Tags

Suasana lantai 4 Indosat sangat meriah dengan berbagai ragam Batik. Ketika masuk, saya langsung terpukau dengan berbagai batik yang hadir di ruangan tersebut. Teringat batik-batik yang dimiliki oleh almarhum nenek di kampung. Batik-batik lawas yang selalu dipelihara dan dirapikan, bahkan menjadi salah satu harta warisan bagi anak-anaknya.
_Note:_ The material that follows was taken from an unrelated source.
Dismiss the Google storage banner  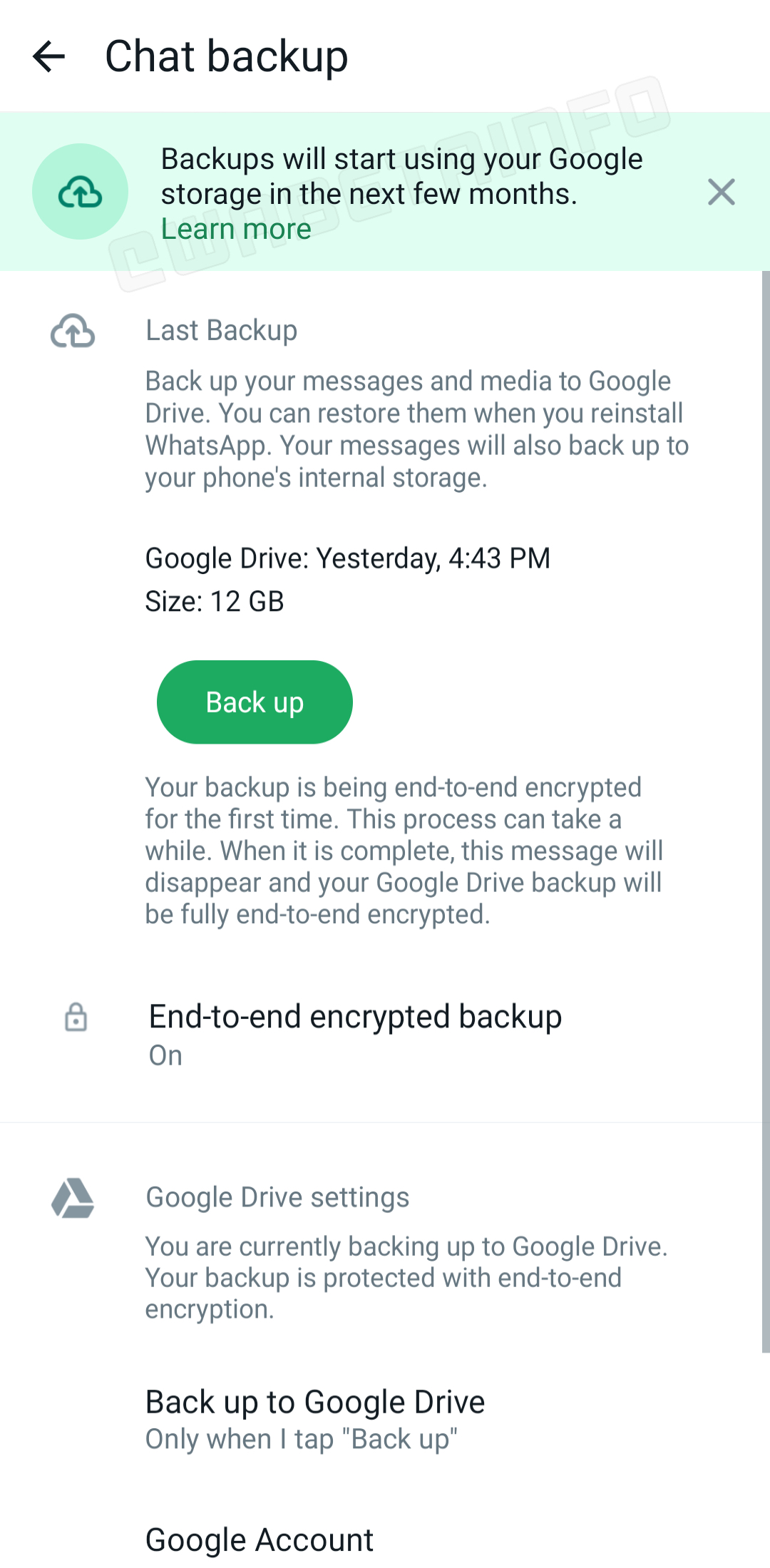point(721,192)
Tidak heran bila Indosat dukung batik mendunia lewat pameran batik dan komunitas batik di kalangan karyawan Indosat.

rps20161018_123600_517.jpg

Saya langsung berkeliling melihat-lihat batik yang terasa beberapa coraknya familier ada di rumah nenek. Saya mulai dari ujung sayap kiri, dekat tempat duduk. Corak yang indah dari batik ini berasal dari daerah Parahyangan. Wuih, pantesan kayak kenal, ternyata berasal dari Parahyangan, daerah tempat tinggal saya. Cuma memang saya keterlaluan, masa batik daerah sendiri nggak kenal ya… Ampuuun, sepertinya ini PR bagi saya untuk mengenal corak dan tradisi batik dari kampung halaman sendiri.
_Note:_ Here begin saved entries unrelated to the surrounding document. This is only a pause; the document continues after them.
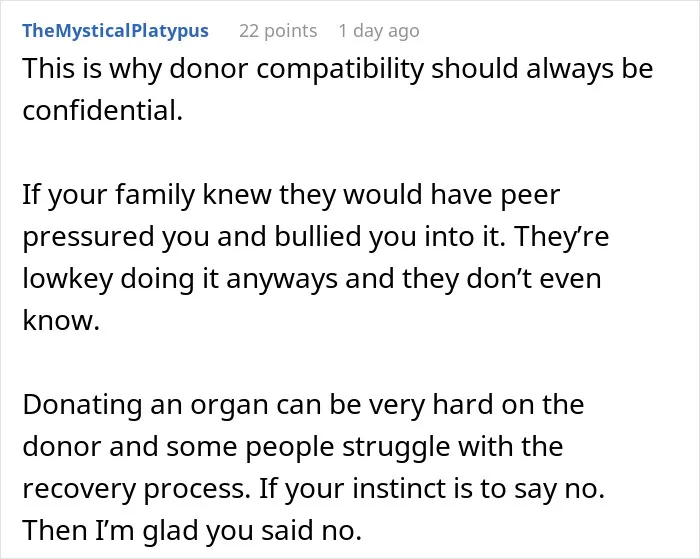The width and height of the screenshot is (700, 559).
Task: Click the word 'compatibility' in first sentence
Action: pyautogui.click(x=339, y=70)
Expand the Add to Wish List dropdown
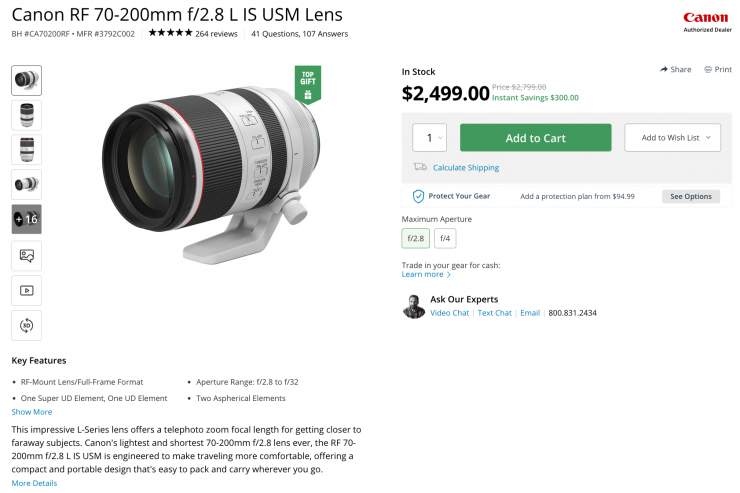 (672, 138)
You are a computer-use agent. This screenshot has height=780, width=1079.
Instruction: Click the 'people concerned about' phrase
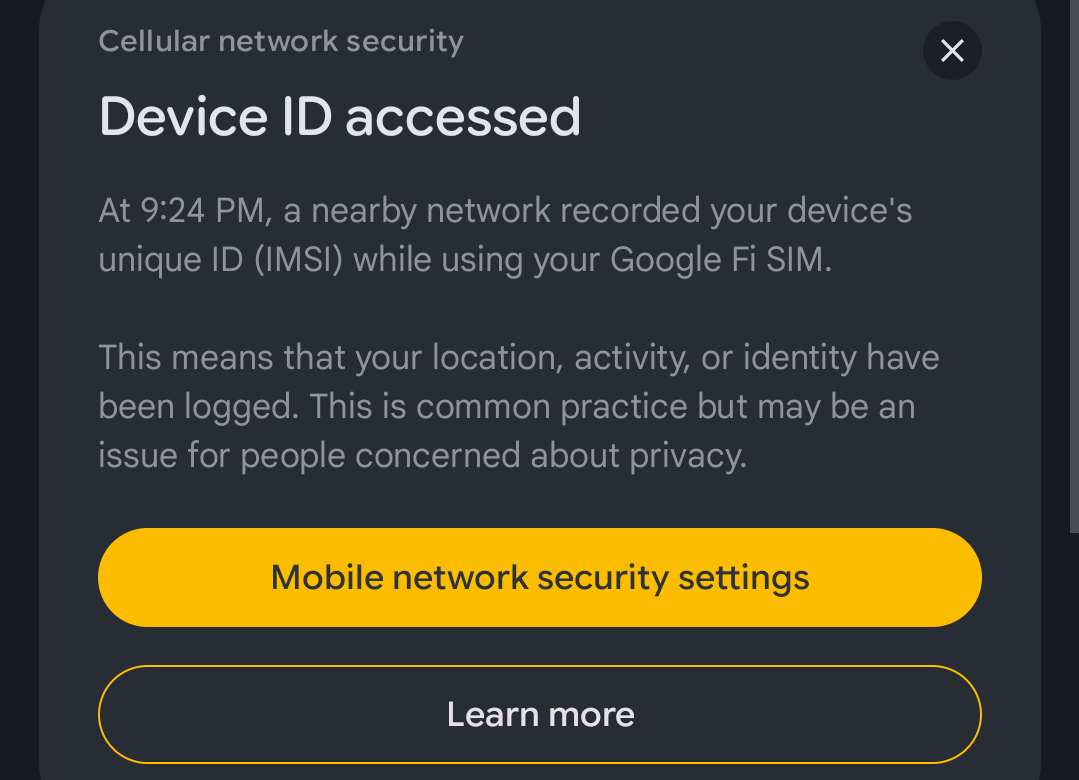(431, 456)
rps20161018_124434_852.jpg

Satu per satu saya amati dari setiap batik yang terpajang, ternyata semua batik tersebut adalah koleksi batik Ibu Aan Khunaefi. Wow, keren. Tapi memang sih orang-orang jaman dulu, eh para orangtua dulu selalu koleksi batik. Saya malah pernah dengar dari nenek, kalau dulu itu bahan batik menjadi mas kawin pernikahan, makanya selalu dirawat dan dipelihara. Tidak heran kalau Ibu Aan Khunaefi sangat memelihara batiknya sehingga tetap terlihat cantik, padahal kalau lihat pembuatannya dari tahun 50-an.
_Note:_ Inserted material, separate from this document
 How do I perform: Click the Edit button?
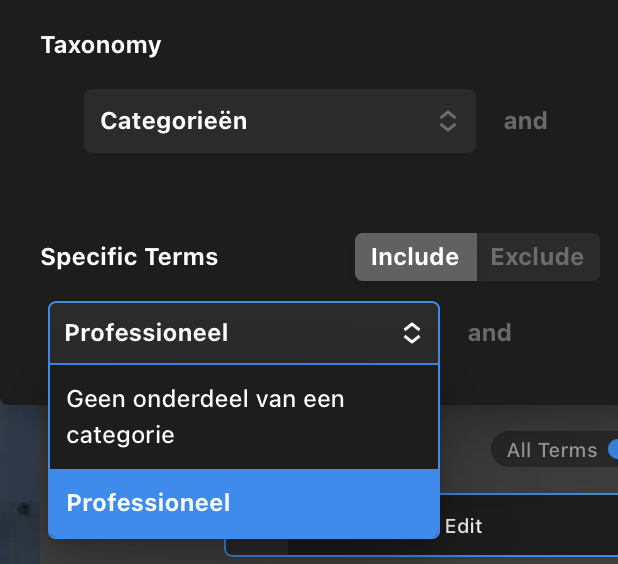point(464,526)
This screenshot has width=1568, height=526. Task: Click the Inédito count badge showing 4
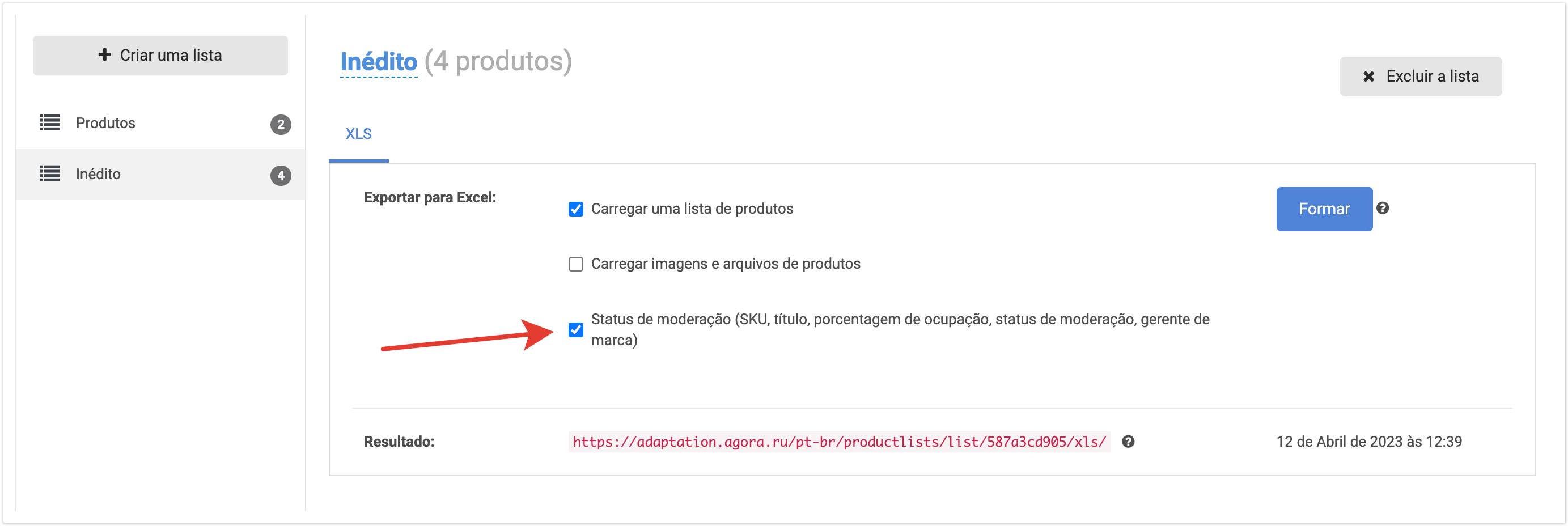(281, 175)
rps20161018_124109_840.jpg

Indosat Dukung Batik Mendunia

Berdasarkan keputusan UNESCO, 2 Oktober ditetapkan sebagai Hari Batik Nasional. Batik sebagai salah satu model pakaian tradisi Indonesia yang ditetapkan sebagai pakaian yang menjadi ciri khas Indonesia. Untuk mengglobalkan batik sebagai identitas bangsa Indonesia, Indosat dukung batik mendunia.

Alexander Rusi, Direktur Utama Indosat Ooredoo menyebutkan bahwa untuk menunjukkan eksistensi batik sebagai identitas bangsa Indonesia jangan hanya berhenti pada penetapan UNESCO, Indosat Ooredoo membantu pemerintah untuk terus memperkenalkan batik hingga ke pelosok dunia. Dunia harus tahu bahwa batik sebagai identitas kebanggan bangsa Indonesia.

rps20161018_123923_479.jpg

Demikian yang saya simak pada sambutan Pak Alex saat event Hari Batik Nasional, Rabu, 12 Oktober 2016 di Gedung Indosat Ooredoo, Jakarta. Hadir pada event ini Bapak Agung Gumelar beserta istri, Ibu Linda Gumelar. Ada Ibu Ginanjar Kartasasmita sebagai pecinta batik. Pada event tersebut saya menemukan Indosat Ooredoo bukan sekedar mendukung secara lisan, tetapi dalam aplikasinya dengan terjun langsung dan melakukan beberapa hal berikut:

rps20161018_124006_755.jpg

  1. baticology.org.  Portal khusus batik. Portal ini menyajikan ragam corak batik beserta desainnya.
  2. komunitas batik. Komunitas batik ini hadir dari dalam karyawan Indosat Ooredoo sendiri. Para pecinta batik dari karyawan Indosat Ooredoo tampil cantik menjadi model fashion batik rancangan Sjully Darsono.
  3. pameran batik priangan klasik. Event ini menyajikan koleksi Ibu Aan Khunaefi yang menyajikan batik priangan klasik, yang hampir semuanya dibuat tahun 50-an dan bercorak khas Jawa Barat.
  4. bazzar batik. Bukan hanya pameran koleksi batik priangan, tersedia juga batik dari berbagai daerah yang menampilkan berbagai variasi dan pola yang menarik. Saya menemukan batik pekalongan, yang harganya mantap sekali, paling mahal yang saya temukan Rp.16 juta, dengan corak dan bahan yang mengagumkan. Di sini saya lama sekali, mupeng bangeeeeet. 🙂
  5. fashion show batik rancangan Sjully Darsono. Dengan model dari para pecinta batik jajaran direksi Indosat  Ooredoo, mereka menampilkan busana batik rancangan Sjully Darsono yang akan dipamerkan di Praha, Cheko.

rps20161018_124150_917.jpg

Demikian suasan peringatan Hari Batik Nasional yang diadakan oleh Indosat Ooredoo. Dengan pernyataan Pak Alex menunjukkan komitmen Indosat Ooredoo dukung batik  mendunia.